■ Exercise details: The answer must be one number: how many lines in the records below contain the string "computer".

■ Data to use:
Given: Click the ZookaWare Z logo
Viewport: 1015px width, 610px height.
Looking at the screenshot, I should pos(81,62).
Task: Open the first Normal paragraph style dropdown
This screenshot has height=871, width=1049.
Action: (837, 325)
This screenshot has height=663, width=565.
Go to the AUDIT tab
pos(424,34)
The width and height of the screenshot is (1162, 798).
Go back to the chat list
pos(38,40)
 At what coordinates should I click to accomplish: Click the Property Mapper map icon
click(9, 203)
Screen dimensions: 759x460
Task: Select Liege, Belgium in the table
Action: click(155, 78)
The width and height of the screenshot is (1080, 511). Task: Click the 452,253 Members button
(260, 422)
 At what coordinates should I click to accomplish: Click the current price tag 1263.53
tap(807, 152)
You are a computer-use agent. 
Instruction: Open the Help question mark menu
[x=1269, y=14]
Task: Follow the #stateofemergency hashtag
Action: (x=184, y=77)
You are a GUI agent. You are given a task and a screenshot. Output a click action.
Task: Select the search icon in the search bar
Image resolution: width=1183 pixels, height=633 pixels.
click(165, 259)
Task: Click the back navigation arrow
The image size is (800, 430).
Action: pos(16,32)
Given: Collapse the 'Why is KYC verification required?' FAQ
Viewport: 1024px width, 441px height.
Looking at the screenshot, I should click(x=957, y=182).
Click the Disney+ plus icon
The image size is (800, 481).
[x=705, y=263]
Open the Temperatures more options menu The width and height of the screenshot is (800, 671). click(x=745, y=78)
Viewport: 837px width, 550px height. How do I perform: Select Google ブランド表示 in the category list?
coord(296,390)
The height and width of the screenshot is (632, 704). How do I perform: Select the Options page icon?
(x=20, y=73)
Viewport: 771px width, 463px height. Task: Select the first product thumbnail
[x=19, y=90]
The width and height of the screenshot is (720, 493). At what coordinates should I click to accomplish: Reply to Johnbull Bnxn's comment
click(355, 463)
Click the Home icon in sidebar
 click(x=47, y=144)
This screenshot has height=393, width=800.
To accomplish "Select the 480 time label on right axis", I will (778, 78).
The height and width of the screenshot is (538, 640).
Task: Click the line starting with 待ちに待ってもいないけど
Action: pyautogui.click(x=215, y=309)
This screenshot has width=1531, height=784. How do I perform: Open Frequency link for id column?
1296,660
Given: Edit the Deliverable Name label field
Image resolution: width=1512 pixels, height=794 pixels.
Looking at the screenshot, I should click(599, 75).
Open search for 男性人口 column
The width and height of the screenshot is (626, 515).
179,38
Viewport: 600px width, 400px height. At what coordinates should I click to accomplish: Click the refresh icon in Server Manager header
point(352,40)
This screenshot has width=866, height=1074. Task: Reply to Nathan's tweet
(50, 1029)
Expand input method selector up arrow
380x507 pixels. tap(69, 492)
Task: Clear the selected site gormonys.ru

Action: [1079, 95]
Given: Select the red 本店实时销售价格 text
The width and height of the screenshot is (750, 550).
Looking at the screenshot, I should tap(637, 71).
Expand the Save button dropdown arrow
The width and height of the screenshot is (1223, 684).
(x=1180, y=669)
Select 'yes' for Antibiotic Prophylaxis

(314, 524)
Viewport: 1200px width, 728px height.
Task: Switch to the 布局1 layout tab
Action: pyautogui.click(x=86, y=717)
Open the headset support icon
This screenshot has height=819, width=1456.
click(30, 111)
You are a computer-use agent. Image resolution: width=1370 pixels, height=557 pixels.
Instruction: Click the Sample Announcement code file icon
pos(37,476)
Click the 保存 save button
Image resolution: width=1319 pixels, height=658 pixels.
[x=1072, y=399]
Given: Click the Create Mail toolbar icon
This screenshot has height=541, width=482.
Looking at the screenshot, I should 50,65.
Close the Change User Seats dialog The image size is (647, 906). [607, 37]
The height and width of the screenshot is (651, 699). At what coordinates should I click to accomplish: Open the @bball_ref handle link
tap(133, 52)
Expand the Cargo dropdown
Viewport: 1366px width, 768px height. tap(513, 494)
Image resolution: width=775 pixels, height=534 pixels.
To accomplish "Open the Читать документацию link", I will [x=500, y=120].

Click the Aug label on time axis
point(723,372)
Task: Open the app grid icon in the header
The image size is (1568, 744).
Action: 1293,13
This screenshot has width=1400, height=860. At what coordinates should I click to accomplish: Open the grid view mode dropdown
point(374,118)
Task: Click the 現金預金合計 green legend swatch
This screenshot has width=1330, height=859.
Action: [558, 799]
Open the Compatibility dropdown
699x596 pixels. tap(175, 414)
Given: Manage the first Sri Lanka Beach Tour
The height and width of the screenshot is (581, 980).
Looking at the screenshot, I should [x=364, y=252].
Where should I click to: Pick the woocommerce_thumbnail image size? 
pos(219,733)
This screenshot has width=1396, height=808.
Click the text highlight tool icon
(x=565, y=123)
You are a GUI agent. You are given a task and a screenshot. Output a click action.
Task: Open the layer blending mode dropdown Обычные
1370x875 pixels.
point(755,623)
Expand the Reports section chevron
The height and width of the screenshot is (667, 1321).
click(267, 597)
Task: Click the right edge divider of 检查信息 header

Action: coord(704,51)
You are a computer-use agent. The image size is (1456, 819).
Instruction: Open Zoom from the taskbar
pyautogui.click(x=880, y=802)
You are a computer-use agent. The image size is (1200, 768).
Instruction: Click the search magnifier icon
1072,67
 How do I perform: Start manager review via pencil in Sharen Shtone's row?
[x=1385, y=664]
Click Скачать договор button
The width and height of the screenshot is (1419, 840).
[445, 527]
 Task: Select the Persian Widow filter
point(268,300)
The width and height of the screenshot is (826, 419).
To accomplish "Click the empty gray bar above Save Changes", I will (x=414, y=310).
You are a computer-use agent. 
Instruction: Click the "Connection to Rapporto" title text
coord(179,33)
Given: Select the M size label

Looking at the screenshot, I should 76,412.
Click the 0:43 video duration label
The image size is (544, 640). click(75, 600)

■ Exercise output: 5